**Set task**
Duplicate all of the material below line for line, leaving nothing out and changing nothing.

Rows from a dataset
════════════════

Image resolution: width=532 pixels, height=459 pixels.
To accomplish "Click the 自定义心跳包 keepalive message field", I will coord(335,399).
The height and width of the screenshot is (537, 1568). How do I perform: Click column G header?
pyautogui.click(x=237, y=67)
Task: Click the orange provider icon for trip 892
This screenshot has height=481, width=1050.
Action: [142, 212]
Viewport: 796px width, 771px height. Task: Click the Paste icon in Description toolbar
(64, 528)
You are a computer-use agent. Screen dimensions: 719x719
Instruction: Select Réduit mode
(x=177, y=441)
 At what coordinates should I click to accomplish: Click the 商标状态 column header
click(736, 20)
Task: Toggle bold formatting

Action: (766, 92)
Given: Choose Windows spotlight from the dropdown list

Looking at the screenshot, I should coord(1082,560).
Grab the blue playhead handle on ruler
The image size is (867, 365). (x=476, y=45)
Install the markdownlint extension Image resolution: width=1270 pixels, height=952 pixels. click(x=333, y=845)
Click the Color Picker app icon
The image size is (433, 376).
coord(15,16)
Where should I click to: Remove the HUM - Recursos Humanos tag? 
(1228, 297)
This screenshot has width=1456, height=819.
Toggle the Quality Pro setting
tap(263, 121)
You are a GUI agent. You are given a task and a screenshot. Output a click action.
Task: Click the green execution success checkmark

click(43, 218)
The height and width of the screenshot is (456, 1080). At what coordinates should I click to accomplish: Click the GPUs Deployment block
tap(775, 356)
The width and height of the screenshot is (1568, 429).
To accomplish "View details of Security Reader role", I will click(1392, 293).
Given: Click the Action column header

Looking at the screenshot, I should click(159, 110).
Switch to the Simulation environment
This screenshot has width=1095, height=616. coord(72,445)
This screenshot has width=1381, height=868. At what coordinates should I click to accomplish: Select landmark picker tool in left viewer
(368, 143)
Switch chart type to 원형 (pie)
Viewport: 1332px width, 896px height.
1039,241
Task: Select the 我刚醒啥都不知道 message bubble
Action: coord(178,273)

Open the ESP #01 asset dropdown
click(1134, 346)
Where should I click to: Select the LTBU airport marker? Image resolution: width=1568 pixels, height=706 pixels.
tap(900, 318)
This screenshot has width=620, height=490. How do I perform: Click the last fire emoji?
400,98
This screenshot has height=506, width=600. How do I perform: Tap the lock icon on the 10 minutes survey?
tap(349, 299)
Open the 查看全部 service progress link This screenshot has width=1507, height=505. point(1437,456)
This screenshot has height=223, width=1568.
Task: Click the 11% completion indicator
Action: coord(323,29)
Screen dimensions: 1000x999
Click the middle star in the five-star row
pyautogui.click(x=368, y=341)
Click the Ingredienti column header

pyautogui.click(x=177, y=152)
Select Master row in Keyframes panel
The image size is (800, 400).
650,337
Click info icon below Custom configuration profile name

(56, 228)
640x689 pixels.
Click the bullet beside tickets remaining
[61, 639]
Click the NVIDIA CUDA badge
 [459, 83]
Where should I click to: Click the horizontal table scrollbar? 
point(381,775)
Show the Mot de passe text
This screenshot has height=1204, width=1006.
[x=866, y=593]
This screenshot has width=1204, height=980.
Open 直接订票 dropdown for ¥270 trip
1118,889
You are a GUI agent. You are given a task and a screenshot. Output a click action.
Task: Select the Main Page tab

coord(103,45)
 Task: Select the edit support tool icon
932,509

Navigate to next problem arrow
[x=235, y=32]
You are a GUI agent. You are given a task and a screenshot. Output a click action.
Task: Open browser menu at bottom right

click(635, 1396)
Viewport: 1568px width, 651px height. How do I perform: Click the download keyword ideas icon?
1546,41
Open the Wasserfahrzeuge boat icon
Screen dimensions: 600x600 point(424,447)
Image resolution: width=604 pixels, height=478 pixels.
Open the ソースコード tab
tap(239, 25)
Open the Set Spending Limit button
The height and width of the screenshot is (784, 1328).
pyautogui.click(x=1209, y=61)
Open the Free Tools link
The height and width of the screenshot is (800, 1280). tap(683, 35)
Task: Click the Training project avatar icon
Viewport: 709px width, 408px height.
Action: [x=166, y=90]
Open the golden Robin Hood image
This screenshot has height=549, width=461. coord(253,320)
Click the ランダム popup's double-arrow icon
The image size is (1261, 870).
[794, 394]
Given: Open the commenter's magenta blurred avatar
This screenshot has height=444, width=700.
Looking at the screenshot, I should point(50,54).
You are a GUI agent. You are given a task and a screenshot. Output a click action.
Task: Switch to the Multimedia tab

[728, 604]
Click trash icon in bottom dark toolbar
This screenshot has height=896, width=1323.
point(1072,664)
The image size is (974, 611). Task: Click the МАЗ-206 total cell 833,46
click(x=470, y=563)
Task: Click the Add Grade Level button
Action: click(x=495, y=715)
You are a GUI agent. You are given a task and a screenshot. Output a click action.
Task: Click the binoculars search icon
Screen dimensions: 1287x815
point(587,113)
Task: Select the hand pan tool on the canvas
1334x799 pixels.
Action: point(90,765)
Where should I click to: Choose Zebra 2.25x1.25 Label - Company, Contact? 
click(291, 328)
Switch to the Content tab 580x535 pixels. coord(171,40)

════════════════

**Complete response**
Image resolution: width=532 pixels, height=459 pixels.
To accomplish "Click the 自定义心跳包 keepalive message field", I will coord(335,399).
The height and width of the screenshot is (537, 1568). How do I perform: Click column G header?
pyautogui.click(x=237, y=67)
Task: Click the orange provider icon for trip 892
This screenshot has height=481, width=1050.
Action: [142, 212]
Viewport: 796px width, 771px height. Task: Click the Paste icon in Description toolbar
(64, 528)
You are a computer-use agent. Screen dimensions: 719x719
Instruction: Select Réduit mode
(x=177, y=441)
 At what coordinates should I click to accomplish: Click the 商标状态 column header
click(736, 20)
Task: Toggle bold formatting

Action: (766, 92)
Given: Choose Windows spotlight from the dropdown list

Looking at the screenshot, I should coord(1082,560).
Grab the blue playhead handle on ruler
The image size is (867, 365). (x=476, y=45)
Install the markdownlint extension Image resolution: width=1270 pixels, height=952 pixels. click(x=333, y=845)
Click the Color Picker app icon
The image size is (433, 376).
coord(15,16)
Where should I click to: Remove the HUM - Recursos Humanos tag? 
(1228, 297)
This screenshot has width=1456, height=819.
Toggle the Quality Pro setting
tap(263, 121)
You are a GUI agent. You are given a task and a screenshot. Output a click action.
Task: Click the green execution success checkmark

click(43, 218)
The height and width of the screenshot is (456, 1080). At what coordinates should I click to accomplish: Click the GPUs Deployment block
tap(775, 356)
The width and height of the screenshot is (1568, 429).
To accomplish "View details of Security Reader role", I will click(1392, 293).
Given: Click the Action column header

Looking at the screenshot, I should click(159, 110).
Switch to the Simulation environment
This screenshot has width=1095, height=616. coord(72,445)
This screenshot has width=1381, height=868. At what coordinates should I click to accomplish: Select landmark picker tool in left viewer
(368, 143)
Switch chart type to 원형 (pie)
Viewport: 1332px width, 896px height.
1039,241
Task: Select the 我刚醒啥都不知道 message bubble
Action: coord(178,273)

Open the ESP #01 asset dropdown
click(1134, 346)
Where should I click to: Select the LTBU airport marker? Image resolution: width=1568 pixels, height=706 pixels.
tap(900, 318)
This screenshot has width=620, height=490. How do I perform: Click the last fire emoji?
400,98
This screenshot has height=506, width=600. How do I perform: Tap the lock icon on the 10 minutes survey?
tap(349, 299)
Open the 查看全部 service progress link This screenshot has width=1507, height=505. point(1437,456)
This screenshot has height=223, width=1568.
Task: Click the 11% completion indicator
Action: coord(323,29)
Screen dimensions: 1000x999
Click the middle star in the five-star row
pyautogui.click(x=368, y=341)
Click the Ingredienti column header

pyautogui.click(x=177, y=152)
Select Master row in Keyframes panel
The image size is (800, 400).
650,337
Click info icon below Custom configuration profile name

(56, 228)
640x689 pixels.
Click the bullet beside tickets remaining
[61, 639]
Click the NVIDIA CUDA badge
 [459, 83]
Where should I click to: Click the horizontal table scrollbar? 
point(381,775)
Show the Mot de passe text
This screenshot has height=1204, width=1006.
[x=866, y=593]
This screenshot has width=1204, height=980.
Open 直接订票 dropdown for ¥270 trip
1118,889
You are a GUI agent. You are given a task and a screenshot. Output a click action.
Task: Select the Main Page tab

coord(103,45)
 Task: Select the edit support tool icon
932,509

Navigate to next problem arrow
[x=235, y=32]
You are a GUI agent. You are given a task and a screenshot. Output a click action.
Task: Open browser menu at bottom right

click(635, 1396)
Viewport: 1568px width, 651px height. How do I perform: Click the download keyword ideas icon?
1546,41
Open the Wasserfahrzeuge boat icon
Screen dimensions: 600x600 point(424,447)
Image resolution: width=604 pixels, height=478 pixels.
Open the ソースコード tab
tap(239, 25)
Open the Set Spending Limit button
The height and width of the screenshot is (784, 1328).
pyautogui.click(x=1209, y=61)
Open the Free Tools link
The height and width of the screenshot is (800, 1280). tap(683, 35)
Task: Click the Training project avatar icon
Viewport: 709px width, 408px height.
Action: [x=166, y=90]
Open the golden Robin Hood image
This screenshot has height=549, width=461. coord(253,320)
Click the ランダム popup's double-arrow icon
The image size is (1261, 870).
[794, 394]
Given: Open the commenter's magenta blurred avatar
This screenshot has height=444, width=700.
Looking at the screenshot, I should point(50,54).
You are a GUI agent. You are given a task and a screenshot. Output a click action.
Task: Switch to the Multimedia tab

[728, 604]
Click trash icon in bottom dark toolbar
This screenshot has height=896, width=1323.
point(1072,664)
The image size is (974, 611). Task: Click the МАЗ-206 total cell 833,46
click(x=470, y=563)
Task: Click the Add Grade Level button
Action: click(x=495, y=715)
You are a GUI agent. You are given a task and a screenshot. Output a click action.
Task: Click the binoculars search icon
Screen dimensions: 1287x815
point(587,113)
Task: Select the hand pan tool on the canvas
1334x799 pixels.
Action: point(90,765)
Where should I click to: Choose Zebra 2.25x1.25 Label - Company, Contact? 
click(291, 328)
Switch to the Content tab 580x535 pixels. coord(171,40)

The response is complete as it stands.